Americans are spending less on their credit cards since the pandemic started. But, unlike other economic data points that are inching towards recovery, such as retail sales or the unemployment rate, credit card spending remains in decline.

Consumer spending is the backbone of the US economy and accounts for some two-thirds of economic activity. So if Americans aren’t using their credit cards, that’s a bad sign for the recovery, even though the percentage of credit cards that are delinquent has also gone down.

The Federal Reserve reports that credit cards and other revolving lending plans offered by America’s commercial banks totaled $733 billion on a seasonally adjusted basis in the week ended February 3.

By comparison, the same debt measure stood at nearly $846 billion in January of last year. Apart from the first quarter, it declined in every quarter in 2020.

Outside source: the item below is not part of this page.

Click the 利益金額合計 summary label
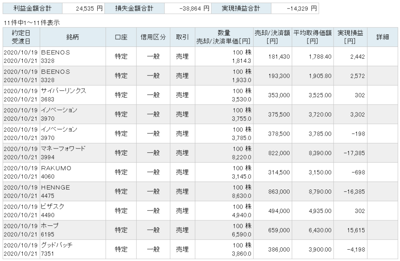 pos(32,7)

Holiday spending was disappointing in 2020. Even though Americans shopped more online, overall spending fell between October and December, and the decline is seeping into 2021 as well.

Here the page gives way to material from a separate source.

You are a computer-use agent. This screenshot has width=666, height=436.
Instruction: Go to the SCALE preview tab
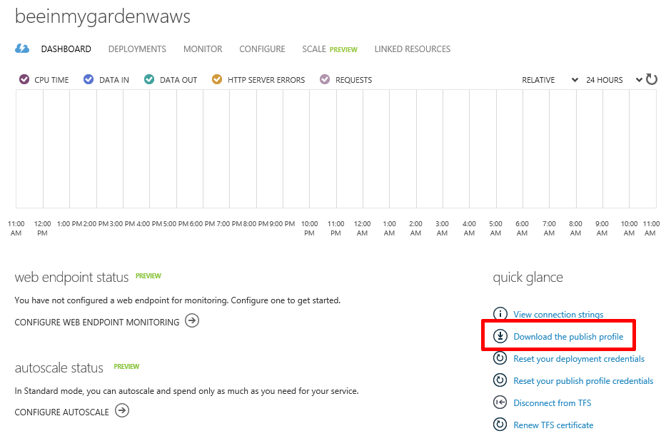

Spending remained soft “with the last-minute, in-person holiday shopping rush looking especially weak,” said JPMorgan senior economist Jesse Edgerton.

No surprise, then, that US retail sales declined for a third-straight month in December. Economists believe the trend reversed in January and predict a 1.1% monthly increase. The next retail sales report is due to be released Wednesday at 8:30 am ET.

Plus, the second round of stimulus checks should soon start to arrive in American’s bank accounts, and that could reignite spending, Edgerton said.

Economists at Morgan Stanley predict credit card loan growth for larger US banks will decline by 1.2% in 2021, a slowdown from last year’s drop of 6.4%.

“We expect economic activity to begin ramping up around March and become more robust over the course of the year as the cloud of Covid thins,” the economists said in a note.

The recovery is k-shaped

The pandemic has upended life as we knew it and changed consumption patterns. More importantly, it has changed consumer behavior in different ways for different groups.

So far, the recovery from the pandemic crisis has been largely k-shaped. Millions of Americans lost their jobs and still have to rely on government aid to make ends meet.

Meanwhile, those who happen to work in sectors more shielded from the pandemic-induced slowdown haven’t seen their personal finances collapse. On the whole, those Americans’ personal savings rates have gone through the roof because they spent less money outside the home.

But money in the bank doesn’t help the US economy very much, and a lot of the recovery will depend on how much of those nest eggs consumers spend this year: a buying frenzy could push up inflation too quickly, while gradual spending might be just what the doctor ordered.

Beyond the falling credit card balances and high savings rates, US consumers did spend money last year.

For example, 2020 was a big year for car sales, as travel restrictions and working from home prompted many consumers to buy a vehicle. Car loans have been rising steadily and reached $468 billion in the week ended February 3, the Fed reports.

Real estate has also been hot, as ultra-low mortgage rates are turning up the heat in the housing market. For some prospective home buyers this means it’s a great time to lock in a good rate, while for many others home prices have been driven up so far that it’s still not affordable to buy despite the record the low lending rates.

The bottom line is that the k-shaped story line will persist until the recovery is more broad-based. That’s when we might see a change in credit card debt as well.